ARKADELPHIA The Clark County Library has been a fixture in downtown Arkadelphia for more than 100 years. It is showing its age.
The roof leaks in several places, one of the four iconic columns that define the front of the building is in dire need of repair and the windows no longer hold a seal.
The Arkansas Historic Preservation Program, an agency of the Department of Arkansas Heritage, recently awarded the Clark County Library a Historic Preservation Restoration Grant of $26,666 for “roof, window and column restoration.”
The library was one of 31 projects statewide that shared $960,853 in Historic Preservation Restoration Grants, which distribute funds raised through the Real Estate Transfer Tax to rehabilitate buildings listed on the Arkansas or National Register of Historic Places. The Clark County Library was listed on the National Register of Historic Places on Nov. 5, 1974.
“Repairing the roof is the No. 1 priority,” said Ashley Graves, library director. “We have several leaks in the roof, particularly around where the old fireplaces used to be.
“We also want to focus on the front of the building, in particular, on one of the columns that has deteriorated,” she said. “As I understand it, that column will have to be reconstructed. It is made of multiple pieces of wood around a metal pole. It will have to be made by hand and rebuilt in place.”
Graves said a local architectural firm — Twin Rivers Architecture — has been contacted.
“The grant has been approved but the architect has to submit a work plan before the grant money can be released,” said Graves, who was hired as the library director in February. “The plan has to be approved by the Arkansas Historic Preservation Program and has to maintain the historical integrity of the building.”
Graves served nine years as director at the Malvern-Hot Spring County Library prior to coming to Arkadelphia.

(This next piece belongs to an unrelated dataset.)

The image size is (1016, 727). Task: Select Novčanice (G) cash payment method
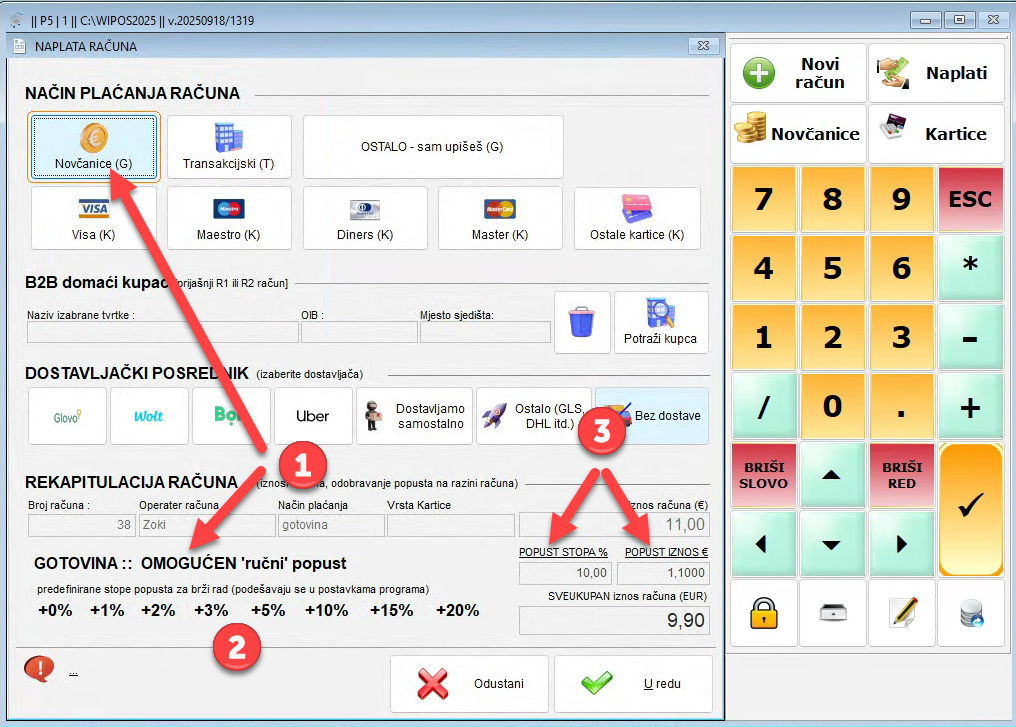pyautogui.click(x=93, y=147)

She holds a bachelor’s degree in English and history from Henderson State University
and a master’s degree in library science from Texas Woman’s University.

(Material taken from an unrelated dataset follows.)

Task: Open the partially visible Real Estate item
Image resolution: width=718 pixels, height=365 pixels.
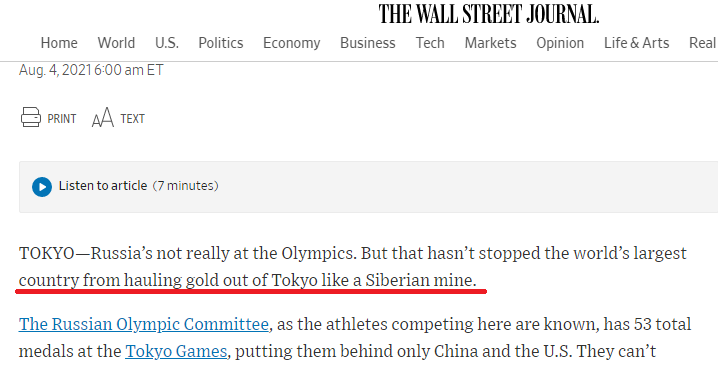Action: 703,43
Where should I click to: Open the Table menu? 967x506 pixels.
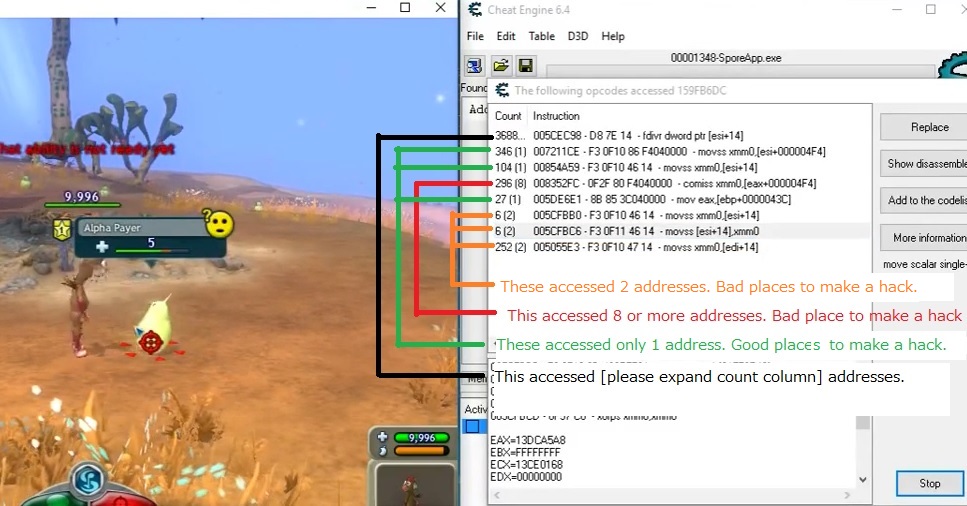(x=541, y=36)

Graves said the front of the library features four wooden columns that are original to the building.
“They all need to be restored, but one in particular is in bad shape,” she said. “We will have to ask for additional funding in the years to come to restore them all.”
Graves said the library applied for $40,000 from AHPP, but “by the time we pay our matching part of the grant, which is 33 percent, we will receive $26,666 from AHPP.
“We will pay our percentage from our regular budget … from funds allocated for capital outlay,” she said.
Graves said the Clark County Library Board has been “brainstorming for some fundraising ideas.
“Without additional funding, we can’t afford to do much,” she said. “We have been told [by AHPP] that another grant cycle will probably open up at the end of the year.
“With this current grant, we hope to be able to repair the roof and the one column,” she said. “Then, depending on how far that money goes, we hope to have the entire outside of the library painted.”
Graves said the windows in the library need restoration as well.
“Due to moisture, they are starting to separate at the bottom,” she said. “They need to be redone to seal out the moisture.”
She said some problems are evident in the back of the building, also; the back of the building is an addition to the original building.
“Some of the masonry is beginning to pull away from the building,” she said. “The windows in the back of the building also need to be replaced in accordance with AHPP guidelines.
“That is the least of the problems right now,” she said. “Structurally, that part of the building is OK right now.”
Graves said the Clark County Library is funded by “a dedicated millage … 1 mill,” she said. “To date, that is our only source of funding. That 1 mill does not go very far.
“This AHPP grant is just getting us over the hump,” Graves said. “This building is over 100 years old and will always require maintenance. We hope to work with the Department of Arkansas Heritage in helping us develop a long-range plan to maintain this building.”
Working with Graves at the Clark County Library are Danella Metcalf, children’s coordinator; Linda Jones, circulation manager; and Tionna Carter and Destanie Nelson, library clerks.
According to information found on the AHHP website, the Clark County Library was built at 609 Caddo St. through the efforts of the Women’s Library Association, which was formed in 1897. The building was completed in 1903. Charles L. Thompson designed the library in the Classical architectural style; James Pullan was the builder.
From its 1903 opening until 1939, the library was owned and operated by the Women’s Library Association, which continues to meet monthly at the library. In later years, the building and its contents were donated to the city of Arkadelphia. In 1974 the deed was transferred to the Clark County Library Board, which now manages the library and operates under state and county codes and the guidance of policies established by the American Library Association; board members are appointed by the Clark County Quorum Court.
Allison Echols, chairman of the library board, said the AHHP grant is fantastic.
“The library needs so much,” she said. “It is hard to keep it up. Lots and lots of things need attention. The board appreciates all grants and donations. We would love to be able to re-do the whole building … to bring it up to par.”
Echols said she has been a member of the library board off and on for 20 years or more.
“I love the library,” she said. “I went there as a child and have never quit going.”
The Clark County Library is part of the Clark County Library System, which also operates the Cabe Public Library in Gurdon. The Clark County Library System is a department of Clark County.